DOCUMENT:
□ □ □ □ □
Take for instance the multi-colored Asian lady beetle. Some of you know it as the Halloween beetle or the harlequin ladybird. You may have recognized it in your garden as a new visitor in the mid-1990’s - when it started taking up residence in North America. It’s a bit bigger than most lady beetles and has a number of black spots on its otherwise orange back. There are other color patterns (with fewer spots or reddish wing covers - rarely black) but they are less common.

These are the beetles that like to congregate near human habitations in the fall. They are particularly fond of tall isolated structures (like your house) that happen to be white (when available). And they prefer the south side where it is warmer.

All of this might be fine except they’re quite willing to come indoors if given the chance. Even worse, they’re likely to leave little red or brown stains behind, if you disturb them (their way of getting even, I guess).
□ □ □ □ □
Interface element records:
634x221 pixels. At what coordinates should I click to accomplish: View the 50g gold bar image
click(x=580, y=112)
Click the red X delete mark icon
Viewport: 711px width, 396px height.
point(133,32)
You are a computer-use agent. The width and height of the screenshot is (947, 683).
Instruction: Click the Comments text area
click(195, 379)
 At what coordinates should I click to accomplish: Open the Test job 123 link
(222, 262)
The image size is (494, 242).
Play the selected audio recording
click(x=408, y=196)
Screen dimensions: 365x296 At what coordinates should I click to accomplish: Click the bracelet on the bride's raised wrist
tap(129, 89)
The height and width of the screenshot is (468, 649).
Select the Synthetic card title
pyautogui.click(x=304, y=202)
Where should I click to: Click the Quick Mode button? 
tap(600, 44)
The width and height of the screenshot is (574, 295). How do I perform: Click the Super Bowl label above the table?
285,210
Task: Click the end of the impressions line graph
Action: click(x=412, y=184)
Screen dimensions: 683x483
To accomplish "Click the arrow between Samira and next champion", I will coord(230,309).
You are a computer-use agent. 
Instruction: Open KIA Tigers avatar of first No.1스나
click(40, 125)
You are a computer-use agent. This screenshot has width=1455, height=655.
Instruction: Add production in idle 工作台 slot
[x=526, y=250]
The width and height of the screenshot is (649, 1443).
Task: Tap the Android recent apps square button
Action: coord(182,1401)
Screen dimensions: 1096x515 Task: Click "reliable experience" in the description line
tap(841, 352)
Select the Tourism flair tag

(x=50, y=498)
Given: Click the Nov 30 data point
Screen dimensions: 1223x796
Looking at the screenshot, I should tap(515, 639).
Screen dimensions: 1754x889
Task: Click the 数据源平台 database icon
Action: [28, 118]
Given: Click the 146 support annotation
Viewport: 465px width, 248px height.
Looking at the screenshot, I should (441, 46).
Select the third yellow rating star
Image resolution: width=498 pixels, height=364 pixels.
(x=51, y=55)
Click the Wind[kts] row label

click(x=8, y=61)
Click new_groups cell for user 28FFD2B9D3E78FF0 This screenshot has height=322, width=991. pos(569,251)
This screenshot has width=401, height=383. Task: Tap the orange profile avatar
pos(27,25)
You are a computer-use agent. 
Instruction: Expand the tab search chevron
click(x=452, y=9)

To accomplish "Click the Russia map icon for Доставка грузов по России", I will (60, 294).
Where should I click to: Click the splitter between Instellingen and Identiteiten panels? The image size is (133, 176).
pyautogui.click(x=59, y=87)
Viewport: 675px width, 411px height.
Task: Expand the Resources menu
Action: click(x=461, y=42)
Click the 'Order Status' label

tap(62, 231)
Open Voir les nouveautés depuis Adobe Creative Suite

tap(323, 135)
□ □ □ □ □
THE TASKS:
A – In the lady beetle passage, which side of a house do the beetles prefer?
B – Extract the lady beetle passage from "All of this" to "even, I guess).".

TASK-BY-TASK RESULTS:
A – The south side, where it is warmer.

B –
All of this might be fine except they’re quite willing to come indoors if given the chance. Even worse, they’re likely to leave little red or brown stains behind, if you disturb them (their way of getting even, I guess).